Document passage:
#####

Monday, January 30, 2006,8:30 AM
Inside the River of Poetry
By Louis Reyes Rivera
Always there is need for song. And every human has a poem to write, a compulsion to contemplate out loud, an urge to dig out that ore of confusion locked up inside. But with the contradictions of privilege and caste, of class and gender distinctions regulating access, of those ever present distortions in textbooks with their one-sided measure of human worth, and with the culture of white man still serving as ultimate yardstick to what is acceptable as matter, not everyone is permitted to learn to read, much less to study poetry or hone the art and take the risk of putting one's self on paper.
While wanting to be naturally soothed by self-definition, too many among us learn to rely on commercial lyricists to reflect our joy and pain. At best, we latch onto committed activists who take on as social vocation the work of bridging the human spirit with word made flesh. At worst, we fall prey to professional wordsmiths (politicians and preachers alike) who conjure up another religion that dissuades us from social contention. Somewhere in between these two extremes, we sometimes meet and break a moment's bread with poets.
Today, what was once called poetry is referred to now as Spoken Word Art. Unlike the Rappers who have Hip Hopped twenty-syllable couplets into a steadfast beat, Spoken Word Artists have returned to free verse oration exhilarated by internal rhyme schemes and unfettered metaphors that speak directly to inner city blues. The news of the day, testament and affirmation, current and advanced, informs this form of poetry that outlines the immediate and understudied aspirations of African and Latino Americans caught in the crossfire between skin game caste and an ever shrinking planet of high tech advances.
Desk top publishing, internet websites, tea parties and Open Mic readings, marathon jams and poetry slams have combined to form the latest battlesites between truth and decadence. Inside the range of this contention are the new poets being pulled by and pushing against a state of confusion in search of clarity.

#####

Exercise inputs:

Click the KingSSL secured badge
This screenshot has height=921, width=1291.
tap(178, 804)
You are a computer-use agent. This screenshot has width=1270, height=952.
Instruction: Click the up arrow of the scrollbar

#####

Required actions:
[1] Summarize the essay on poetry in two sentences.
[2] Reproduce the section of the records that opens with the line containing "You are a computer-use" and closes at the end of the records, replacing "scrollbar" with "scroll bar". Give only that section.

Written answers:
[1] Every human has a poem to write, but privilege, caste, class and gender distinctions, one-sided textbooks and a culture that holds up the white man as its yardstick keep many people from learning to read, studying poetry or putting themselves on paper, so many rely on commercial lyricists, committed activists or professional wordsmiths instead. What was once called poetry is now called Spoken Word Art, a free-verse form that speaks to the aspirations of African and Latino Americans, and desktop publishing, websites, Open Mic readings and poetry slams have become the latest battlesites between truth and decadence.

[2]
You are a computer-use agent. This screenshot has width=1270, height=952.
Instruction: Click the up arrow of the scroll bar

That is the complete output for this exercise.